**EXERCISE DETAILS**
Write the listing out again, all of it, word for word.
════════════════
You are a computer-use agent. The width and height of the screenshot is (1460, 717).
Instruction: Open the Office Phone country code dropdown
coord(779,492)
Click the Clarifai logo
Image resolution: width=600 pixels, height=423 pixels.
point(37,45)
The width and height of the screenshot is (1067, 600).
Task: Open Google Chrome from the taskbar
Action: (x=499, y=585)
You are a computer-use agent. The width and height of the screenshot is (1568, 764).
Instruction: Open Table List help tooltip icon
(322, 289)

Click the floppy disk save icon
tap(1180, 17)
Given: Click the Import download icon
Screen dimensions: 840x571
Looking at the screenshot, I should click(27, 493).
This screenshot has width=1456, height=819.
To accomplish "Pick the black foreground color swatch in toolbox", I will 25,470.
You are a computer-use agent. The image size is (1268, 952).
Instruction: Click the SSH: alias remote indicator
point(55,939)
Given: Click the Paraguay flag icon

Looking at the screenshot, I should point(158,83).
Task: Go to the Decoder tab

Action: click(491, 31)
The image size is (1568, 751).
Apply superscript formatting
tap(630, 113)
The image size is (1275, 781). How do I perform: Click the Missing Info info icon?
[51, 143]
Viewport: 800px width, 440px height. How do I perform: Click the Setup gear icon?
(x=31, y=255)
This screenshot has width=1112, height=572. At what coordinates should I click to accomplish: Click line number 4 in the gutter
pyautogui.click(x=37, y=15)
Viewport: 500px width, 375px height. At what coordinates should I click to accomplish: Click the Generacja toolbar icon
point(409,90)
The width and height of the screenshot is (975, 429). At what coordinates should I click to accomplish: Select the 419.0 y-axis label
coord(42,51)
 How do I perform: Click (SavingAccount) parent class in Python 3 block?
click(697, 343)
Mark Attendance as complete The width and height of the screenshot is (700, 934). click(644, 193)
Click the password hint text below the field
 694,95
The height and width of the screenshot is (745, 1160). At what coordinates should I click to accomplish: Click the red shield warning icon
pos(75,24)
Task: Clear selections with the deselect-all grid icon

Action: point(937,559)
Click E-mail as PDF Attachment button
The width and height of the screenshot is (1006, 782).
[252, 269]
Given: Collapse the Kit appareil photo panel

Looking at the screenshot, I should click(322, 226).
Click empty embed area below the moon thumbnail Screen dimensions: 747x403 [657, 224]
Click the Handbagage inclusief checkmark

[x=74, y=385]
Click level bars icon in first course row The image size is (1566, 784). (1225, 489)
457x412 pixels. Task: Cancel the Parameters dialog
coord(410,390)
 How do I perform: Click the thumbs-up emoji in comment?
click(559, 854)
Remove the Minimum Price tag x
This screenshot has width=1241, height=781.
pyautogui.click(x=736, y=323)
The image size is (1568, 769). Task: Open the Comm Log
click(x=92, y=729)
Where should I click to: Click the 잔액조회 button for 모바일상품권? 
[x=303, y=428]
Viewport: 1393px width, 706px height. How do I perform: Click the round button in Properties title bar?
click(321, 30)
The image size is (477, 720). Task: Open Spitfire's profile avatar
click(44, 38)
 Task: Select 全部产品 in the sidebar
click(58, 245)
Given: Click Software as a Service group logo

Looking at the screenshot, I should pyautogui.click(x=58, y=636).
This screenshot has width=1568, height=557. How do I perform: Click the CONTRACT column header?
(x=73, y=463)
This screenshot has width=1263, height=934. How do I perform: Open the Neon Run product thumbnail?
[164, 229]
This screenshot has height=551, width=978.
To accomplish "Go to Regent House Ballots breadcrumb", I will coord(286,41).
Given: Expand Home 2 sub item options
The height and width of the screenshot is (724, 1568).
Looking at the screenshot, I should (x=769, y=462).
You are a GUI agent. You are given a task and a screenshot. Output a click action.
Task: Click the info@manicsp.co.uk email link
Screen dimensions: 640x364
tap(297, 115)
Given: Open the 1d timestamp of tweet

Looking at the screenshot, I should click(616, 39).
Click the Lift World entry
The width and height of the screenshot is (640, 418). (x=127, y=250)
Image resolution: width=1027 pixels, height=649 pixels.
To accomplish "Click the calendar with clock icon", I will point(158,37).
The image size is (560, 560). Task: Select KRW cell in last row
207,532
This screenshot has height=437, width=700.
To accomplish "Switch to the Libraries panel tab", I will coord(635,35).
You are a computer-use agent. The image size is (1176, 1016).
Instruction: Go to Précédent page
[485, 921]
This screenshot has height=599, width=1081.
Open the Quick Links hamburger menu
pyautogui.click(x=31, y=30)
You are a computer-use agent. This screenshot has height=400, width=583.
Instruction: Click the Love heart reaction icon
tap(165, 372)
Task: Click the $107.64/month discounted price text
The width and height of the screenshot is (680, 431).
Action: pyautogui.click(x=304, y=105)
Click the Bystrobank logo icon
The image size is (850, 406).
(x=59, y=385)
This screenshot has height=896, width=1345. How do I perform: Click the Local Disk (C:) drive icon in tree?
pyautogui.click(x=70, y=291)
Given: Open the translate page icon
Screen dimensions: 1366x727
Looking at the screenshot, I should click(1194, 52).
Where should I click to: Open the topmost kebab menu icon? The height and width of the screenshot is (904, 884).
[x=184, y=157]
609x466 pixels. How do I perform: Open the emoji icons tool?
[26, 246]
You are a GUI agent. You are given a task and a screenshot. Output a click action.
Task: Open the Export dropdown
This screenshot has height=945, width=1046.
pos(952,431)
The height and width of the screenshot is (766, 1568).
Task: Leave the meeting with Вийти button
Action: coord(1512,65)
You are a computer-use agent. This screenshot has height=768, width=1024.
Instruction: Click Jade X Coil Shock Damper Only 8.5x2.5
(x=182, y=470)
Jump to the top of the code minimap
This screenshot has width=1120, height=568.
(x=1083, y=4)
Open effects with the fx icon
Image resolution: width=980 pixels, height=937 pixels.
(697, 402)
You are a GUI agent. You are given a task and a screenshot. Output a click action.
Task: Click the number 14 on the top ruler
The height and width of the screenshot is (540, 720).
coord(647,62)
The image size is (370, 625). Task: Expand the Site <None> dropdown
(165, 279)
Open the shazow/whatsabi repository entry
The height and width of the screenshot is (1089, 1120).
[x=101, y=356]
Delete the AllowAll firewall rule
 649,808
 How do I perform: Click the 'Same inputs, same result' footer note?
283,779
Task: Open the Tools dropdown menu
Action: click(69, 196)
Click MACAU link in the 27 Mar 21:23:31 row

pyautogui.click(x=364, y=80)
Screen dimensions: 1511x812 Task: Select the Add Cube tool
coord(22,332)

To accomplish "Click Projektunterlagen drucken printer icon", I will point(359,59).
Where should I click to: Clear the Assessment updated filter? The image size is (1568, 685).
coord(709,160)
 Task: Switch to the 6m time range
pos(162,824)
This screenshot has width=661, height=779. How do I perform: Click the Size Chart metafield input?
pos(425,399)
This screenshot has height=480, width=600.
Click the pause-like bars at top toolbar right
════════════════
**RESULT OF THE EXERCISE**
You are a computer-use agent. The width and height of the screenshot is (1460, 717).
Instruction: Open the Office Phone country code dropdown
coord(779,492)
Click the Clarifai logo
Image resolution: width=600 pixels, height=423 pixels.
point(37,45)
The width and height of the screenshot is (1067, 600).
Task: Open Google Chrome from the taskbar
Action: (x=499, y=585)
You are a computer-use agent. The width and height of the screenshot is (1568, 764).
Instruction: Open Table List help tooltip icon
(322, 289)

Click the floppy disk save icon
tap(1180, 17)
Given: Click the Import download icon
Screen dimensions: 840x571
Looking at the screenshot, I should click(27, 493).
This screenshot has width=1456, height=819.
To accomplish "Pick the black foreground color swatch in toolbox", I will 25,470.
You are a computer-use agent. The image size is (1268, 952).
Instruction: Click the SSH: alias remote indicator
point(55,939)
Given: Click the Paraguay flag icon

Looking at the screenshot, I should point(158,83).
Task: Go to the Decoder tab

Action: click(491, 31)
The image size is (1568, 751).
Apply superscript formatting
tap(630, 113)
The image size is (1275, 781). How do I perform: Click the Missing Info info icon?
[51, 143]
Viewport: 800px width, 440px height. How do I perform: Click the Setup gear icon?
(x=31, y=255)
This screenshot has width=1112, height=572. At what coordinates should I click to accomplish: Click line number 4 in the gutter
pyautogui.click(x=37, y=15)
Viewport: 500px width, 375px height. At what coordinates should I click to accomplish: Click the Generacja toolbar icon
point(409,90)
The width and height of the screenshot is (975, 429). At what coordinates should I click to accomplish: Select the 419.0 y-axis label
coord(42,51)
 How do I perform: Click (SavingAccount) parent class in Python 3 block?
click(697, 343)
Mark Attendance as complete The width and height of the screenshot is (700, 934). click(644, 193)
Click the password hint text below the field
 694,95
The height and width of the screenshot is (745, 1160). At what coordinates should I click to accomplish: Click the red shield warning icon
pos(75,24)
Task: Clear selections with the deselect-all grid icon

Action: point(937,559)
Click E-mail as PDF Attachment button
The width and height of the screenshot is (1006, 782).
[252, 269]
Given: Collapse the Kit appareil photo panel

Looking at the screenshot, I should click(322, 226).
Click empty embed area below the moon thumbnail Screen dimensions: 747x403 [657, 224]
Click the Handbagage inclusief checkmark

[x=74, y=385]
Click level bars icon in first course row The image size is (1566, 784). (1225, 489)
457x412 pixels. Task: Cancel the Parameters dialog
coord(410,390)
 How do I perform: Click the thumbs-up emoji in comment?
click(559, 854)
Remove the Minimum Price tag x
This screenshot has width=1241, height=781.
pyautogui.click(x=736, y=323)
The image size is (1568, 769). Task: Open the Comm Log
click(x=92, y=729)
Where should I click to: Click the 잔액조회 button for 모바일상품권? 
[x=303, y=428]
Viewport: 1393px width, 706px height. How do I perform: Click the round button in Properties title bar?
click(321, 30)
The image size is (477, 720). Task: Open Spitfire's profile avatar
click(44, 38)
 Task: Select 全部产品 in the sidebar
click(58, 245)
Given: Click Software as a Service group logo

Looking at the screenshot, I should pyautogui.click(x=58, y=636).
This screenshot has width=1568, height=557. How do I perform: Click the CONTRACT column header?
(x=73, y=463)
This screenshot has width=1263, height=934. How do I perform: Open the Neon Run product thumbnail?
[164, 229]
This screenshot has height=551, width=978.
To accomplish "Go to Regent House Ballots breadcrumb", I will coord(286,41).
Given: Expand Home 2 sub item options
The height and width of the screenshot is (724, 1568).
Looking at the screenshot, I should (x=769, y=462).
You are a GUI agent. You are given a task and a screenshot. Output a click action.
Task: Click the info@manicsp.co.uk email link
Screen dimensions: 640x364
tap(297, 115)
Given: Open the 1d timestamp of tweet

Looking at the screenshot, I should click(616, 39).
Click the Lift World entry
The width and height of the screenshot is (640, 418). (x=127, y=250)
Image resolution: width=1027 pixels, height=649 pixels.
To accomplish "Click the calendar with clock icon", I will point(158,37).
The image size is (560, 560). Task: Select KRW cell in last row
207,532
This screenshot has height=437, width=700.
To accomplish "Switch to the Libraries panel tab", I will coord(635,35).
You are a computer-use agent. The image size is (1176, 1016).
Instruction: Go to Précédent page
[485, 921]
This screenshot has height=599, width=1081.
Open the Quick Links hamburger menu
pyautogui.click(x=31, y=30)
You are a computer-use agent. This screenshot has height=400, width=583.
Instruction: Click the Love heart reaction icon
tap(165, 372)
Task: Click the $107.64/month discounted price text
The width and height of the screenshot is (680, 431).
Action: pyautogui.click(x=304, y=105)
Click the Bystrobank logo icon
The image size is (850, 406).
(x=59, y=385)
This screenshot has height=896, width=1345. How do I perform: Click the Local Disk (C:) drive icon in tree?
pyautogui.click(x=70, y=291)
Given: Open the translate page icon
Screen dimensions: 1366x727
Looking at the screenshot, I should click(1194, 52).
Where should I click to: Open the topmost kebab menu icon? The height and width of the screenshot is (904, 884).
[x=184, y=157]
609x466 pixels. How do I perform: Open the emoji icons tool?
[26, 246]
You are a GUI agent. You are given a task and a screenshot. Output a click action.
Task: Open the Export dropdown
This screenshot has height=945, width=1046.
pos(952,431)
The height and width of the screenshot is (766, 1568).
Task: Leave the meeting with Вийти button
Action: coord(1512,65)
You are a computer-use agent. This screenshot has height=768, width=1024.
Instruction: Click Jade X Coil Shock Damper Only 8.5x2.5
(x=182, y=470)
Jump to the top of the code minimap
This screenshot has width=1120, height=568.
(x=1083, y=4)
Open effects with the fx icon
Image resolution: width=980 pixels, height=937 pixels.
(697, 402)
You are a GUI agent. You are given a task and a screenshot. Output a click action.
Task: Click the number 14 on the top ruler
The height and width of the screenshot is (540, 720).
coord(647,62)
The image size is (370, 625). Task: Expand the Site <None> dropdown
(165, 279)
Open the shazow/whatsabi repository entry
The height and width of the screenshot is (1089, 1120).
[x=101, y=356]
Delete the AllowAll firewall rule
 649,808
 How do I perform: Click the 'Same inputs, same result' footer note?
283,779
Task: Open the Tools dropdown menu
Action: click(69, 196)
Click MACAU link in the 27 Mar 21:23:31 row

pyautogui.click(x=364, y=80)
Screen dimensions: 1511x812 Task: Select the Add Cube tool
coord(22,332)

To accomplish "Click Projektunterlagen drucken printer icon", I will point(359,59).
Where should I click to: Clear the Assessment updated filter? The image size is (1568, 685).
coord(709,160)
 Task: Switch to the 6m time range
pos(162,824)
This screenshot has width=661, height=779. How do I perform: Click the Size Chart metafield input?
pos(425,399)
This screenshot has height=480, width=600.
Click the pause-like bars at top toolbar right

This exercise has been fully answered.